_Selected extract_:
-- -- --
Processing command-line arguments: module ''argparse''

A lot of useful tools for computer users have a form of commands/scripts which are run from command line (ls, dir, grep, …). These tools usually accept command-line arguments which follow the command name (e.g., ls -la) and which affect the behavior of the command. Python contains standard module argparse (tutorial) which allows us easilly configure possible parameters of a script and process them.

Command-line arguments in digit classification task

The script you have to create should behave according to specifications. This can be achieved by configuring the argparse module in the following way:

import argparse
 
def setup_arg_parser():
    parser = argparse.ArgumentParser(description='Learn and classify image data.')
    parser.add_argument('train_path', type=str, help='path to the training data directory')
    parser.add_argument('test_path', type=str, help='path to the testing data directory')
    mutex_group = parser.add_mutually_exclusive_group(required=True)
    mutex_group.add_argument('-k', type=int, 
                             help='run k-NN classifier (if k is 0 the code may decide about proper K by itself')
    mutex_group.add_argument("-b", 
                             help="run Naive Bayes classifier", action="store_true")
    parser.add_argument("-o", metavar='filepath', 
                        default='classification.dsv',
                        help="path (including the filename) of the output .dsv file with the results")
    return parser

When you use this function in a script as follows:

    parser = setup_arg_parser()
    args = parser.parse_args()
    print(args.train_path)
-- -- --
_What is expected_: Condense the paragraph in the argparse text that begins "A lot of useful tools" into a short bulleted list that keeps its main facts.

_Dataset entries_:
-- -- --
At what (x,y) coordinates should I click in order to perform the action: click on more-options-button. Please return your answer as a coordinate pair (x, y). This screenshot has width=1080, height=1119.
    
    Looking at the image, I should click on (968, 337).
-- -- --
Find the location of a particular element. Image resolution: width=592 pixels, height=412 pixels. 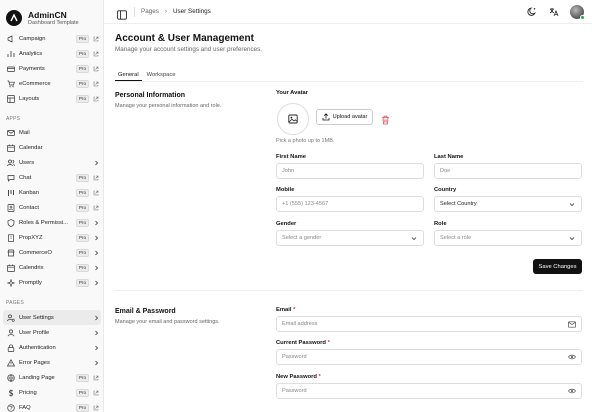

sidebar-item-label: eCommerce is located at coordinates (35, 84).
-- -- --
_Task result_:
- Many useful tools take the form of commands or scripts run from the command line (ls, dir, grep).
- They usually accept command-line arguments that follow the command name (e.g., ls -la) and change how the command behaves.
- Python's standard module argparse makes it easy to configure a script's possible parameters and process them.